September is shaping up to be much warmer than normal. At this point in the month, the average high and low temperatures in Fredericksburg are 81 and 60 degrees, respectively. (Those values drop to 76 and 53 by month’s end.) Today—Monday—the forecast high is for the low 90s. However, that number may turn out to be a bit too high, given the thick layer of wildfire smoke overhead.
The graphic shows a plume of smoke stretching southwest to northeast across the continent. On the ground, folks likely won’t smell smoke since most of it is aloft. But some people with sensitive sinuses could feel the effects. Those smoke particles not only provide very red sunrises and sunsets, but also tend to reflect some of the sun’s energy out into space. It wouldn’t be surprising if this afternoon’s high temperature topped out “only” in the upper 80s in and around Fredericksburg as a result.

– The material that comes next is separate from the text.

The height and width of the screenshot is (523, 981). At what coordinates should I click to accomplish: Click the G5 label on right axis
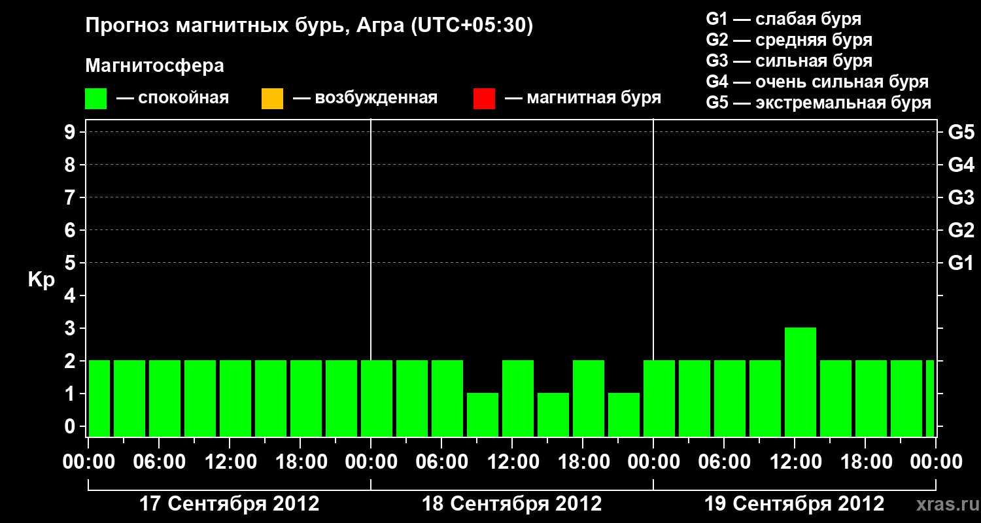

What will be obvious is an increase in humidity as dew points creep back up to the uncomfortable range. Southerly winds around a sprawling high pressure system are pumping Gulf of Mexico moisture into the Fredericksburg area. The cool crisp morning temperatures of last week will be replaced by sticky lows near 70 degrees much of the rest of this week.
Tuesday’s weather will look much the same as today, with that wildfire smoke still hanging overhead. Afternoon thermometer readings will be a couple of degrees warmer than today’s for Fredericksburg and vicinity. No precipitation is expected through mid-week, and only limited chances for rain are expected during the late week period. Of course, that depends a lot on how the tropics behave.
At the moment, Tropical Storm Nicholas is approaching the south Texas coastline with more flooding rains as this week progresses. Nicholas looks to rain itself out along the Gulf Coast and won’t likely send enough moisture north to affect Virginia. Meanwhile, there are two other Atlantic tropical systems of note, with one of them just east of the Bahamas. That one could affect Fredericksburg’s weather later this week, so it bears watching.